In level 4 Academic classes we have been discussing very deep and challenging topics in the last couple of weeks.
During week two, students dealt with such a complicated topic as immigration. Using the trailer of a must-watch movie called “Terraferma”, as well as analyzing sketches and drawings on immigration and refugees in Europe, students contrasted and compared differences between Europe and the US and engaged in a discussion about the ramifications of immigration. Together, we combed through the backdrop of the whole issue, arriving at the roots of immigration and understanding how the dots are all connected that make us all part of a vicious cycle: why are so many people fleeing their own countries? Who is responsible for the chaos, wars, corruption and poverty that so many countries in the world suffer? Who is to blame? Who benefits from such poverty and what is our role in it?
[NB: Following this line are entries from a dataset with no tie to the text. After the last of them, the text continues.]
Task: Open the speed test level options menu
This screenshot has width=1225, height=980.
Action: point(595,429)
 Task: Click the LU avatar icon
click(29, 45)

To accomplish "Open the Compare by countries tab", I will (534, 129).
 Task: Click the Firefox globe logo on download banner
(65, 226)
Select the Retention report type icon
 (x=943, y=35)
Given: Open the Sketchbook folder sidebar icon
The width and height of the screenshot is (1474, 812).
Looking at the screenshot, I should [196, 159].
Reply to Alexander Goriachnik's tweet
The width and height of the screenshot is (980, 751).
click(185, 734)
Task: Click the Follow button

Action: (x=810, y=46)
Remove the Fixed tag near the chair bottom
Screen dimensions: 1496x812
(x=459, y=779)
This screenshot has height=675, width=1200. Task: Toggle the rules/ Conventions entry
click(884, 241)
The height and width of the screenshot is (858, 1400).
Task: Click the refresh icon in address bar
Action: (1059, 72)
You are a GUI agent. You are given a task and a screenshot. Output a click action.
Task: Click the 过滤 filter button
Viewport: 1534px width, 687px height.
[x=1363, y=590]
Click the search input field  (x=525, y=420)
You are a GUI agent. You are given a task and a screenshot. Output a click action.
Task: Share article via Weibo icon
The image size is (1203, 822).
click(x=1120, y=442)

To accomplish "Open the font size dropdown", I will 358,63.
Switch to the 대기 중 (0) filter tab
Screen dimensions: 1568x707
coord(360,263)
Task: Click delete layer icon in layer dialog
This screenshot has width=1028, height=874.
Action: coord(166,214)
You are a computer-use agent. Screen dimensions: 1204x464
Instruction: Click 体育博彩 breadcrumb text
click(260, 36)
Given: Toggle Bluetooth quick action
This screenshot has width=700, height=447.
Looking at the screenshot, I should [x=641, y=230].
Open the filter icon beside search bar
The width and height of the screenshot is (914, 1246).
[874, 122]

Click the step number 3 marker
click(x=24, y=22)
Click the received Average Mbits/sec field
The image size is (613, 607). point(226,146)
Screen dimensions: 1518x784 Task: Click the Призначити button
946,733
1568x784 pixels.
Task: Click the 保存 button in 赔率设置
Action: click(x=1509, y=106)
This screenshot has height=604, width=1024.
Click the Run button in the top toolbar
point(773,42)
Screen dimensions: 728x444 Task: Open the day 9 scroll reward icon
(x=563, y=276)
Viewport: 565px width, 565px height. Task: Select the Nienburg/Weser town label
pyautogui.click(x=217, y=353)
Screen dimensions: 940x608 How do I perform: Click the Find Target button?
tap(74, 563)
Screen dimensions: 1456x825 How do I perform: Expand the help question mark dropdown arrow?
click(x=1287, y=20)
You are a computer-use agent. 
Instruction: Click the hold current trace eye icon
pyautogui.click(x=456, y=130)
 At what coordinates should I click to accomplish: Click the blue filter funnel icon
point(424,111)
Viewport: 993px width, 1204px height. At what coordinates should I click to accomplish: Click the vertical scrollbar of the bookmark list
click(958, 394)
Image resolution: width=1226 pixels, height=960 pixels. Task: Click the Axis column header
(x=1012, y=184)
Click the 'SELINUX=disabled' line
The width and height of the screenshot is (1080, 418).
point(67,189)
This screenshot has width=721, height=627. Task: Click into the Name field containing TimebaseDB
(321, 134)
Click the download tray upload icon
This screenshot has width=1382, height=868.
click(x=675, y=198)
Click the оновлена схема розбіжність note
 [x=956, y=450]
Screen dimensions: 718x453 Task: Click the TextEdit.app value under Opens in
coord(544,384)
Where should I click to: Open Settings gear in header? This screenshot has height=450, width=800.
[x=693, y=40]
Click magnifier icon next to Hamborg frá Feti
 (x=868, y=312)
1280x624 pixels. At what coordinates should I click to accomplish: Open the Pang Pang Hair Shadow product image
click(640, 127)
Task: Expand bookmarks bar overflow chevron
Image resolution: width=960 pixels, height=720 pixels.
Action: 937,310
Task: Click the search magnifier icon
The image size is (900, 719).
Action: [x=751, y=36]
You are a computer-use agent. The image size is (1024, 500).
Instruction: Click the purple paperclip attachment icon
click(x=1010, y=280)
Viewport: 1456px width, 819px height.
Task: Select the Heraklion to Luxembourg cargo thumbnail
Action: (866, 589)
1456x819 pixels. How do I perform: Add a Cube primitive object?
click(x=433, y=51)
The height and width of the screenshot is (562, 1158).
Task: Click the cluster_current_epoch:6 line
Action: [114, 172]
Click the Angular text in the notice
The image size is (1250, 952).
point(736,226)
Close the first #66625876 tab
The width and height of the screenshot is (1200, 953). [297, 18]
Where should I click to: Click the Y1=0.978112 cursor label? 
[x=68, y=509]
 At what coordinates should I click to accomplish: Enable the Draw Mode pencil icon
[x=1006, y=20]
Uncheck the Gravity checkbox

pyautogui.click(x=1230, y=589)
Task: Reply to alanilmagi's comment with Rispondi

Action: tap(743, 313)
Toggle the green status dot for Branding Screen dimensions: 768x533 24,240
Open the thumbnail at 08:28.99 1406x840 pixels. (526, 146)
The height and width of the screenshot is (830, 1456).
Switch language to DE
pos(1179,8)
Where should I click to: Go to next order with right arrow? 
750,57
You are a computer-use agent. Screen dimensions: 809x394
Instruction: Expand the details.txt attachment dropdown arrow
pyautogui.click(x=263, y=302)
Week 3 has been devoted to how our food choices have an impact not only on our health and lives but how they in fact also affect pollution, global warming and inequality. We started the week understanding what a healthy diet is using the well-known Mediterranean diet as a model, and analyzed some governmental health campaigns in Spain. Students have also reflected on our eating habits, how such habits have changed over time, and the effect that our schedules, sleep and lifestyles have on our eating habits and therefore our health: “we are what we eat and we eat how we live”. Finally, we continued to delve into the “food” topic watching and discussing a – highly recommended - video titled “Together, we can cool the planet!” that helped us understand how we are part of a destructive agricultural exploitation system that causes about 50% of the greenhouse gas emissions that result in global warming. In addition, it affects people’s lives and health, both in developed and underdeveloped countries, in different ways. What is our role? What can we do if we don’t want to be part of such a system? Are there alternatives?
In level 4 Spanish academic classes we - students and myself!- have been learning about the world we live in and have been sharing thoughts, ideas and critical arguments in our very intense and enriching Spanish classes!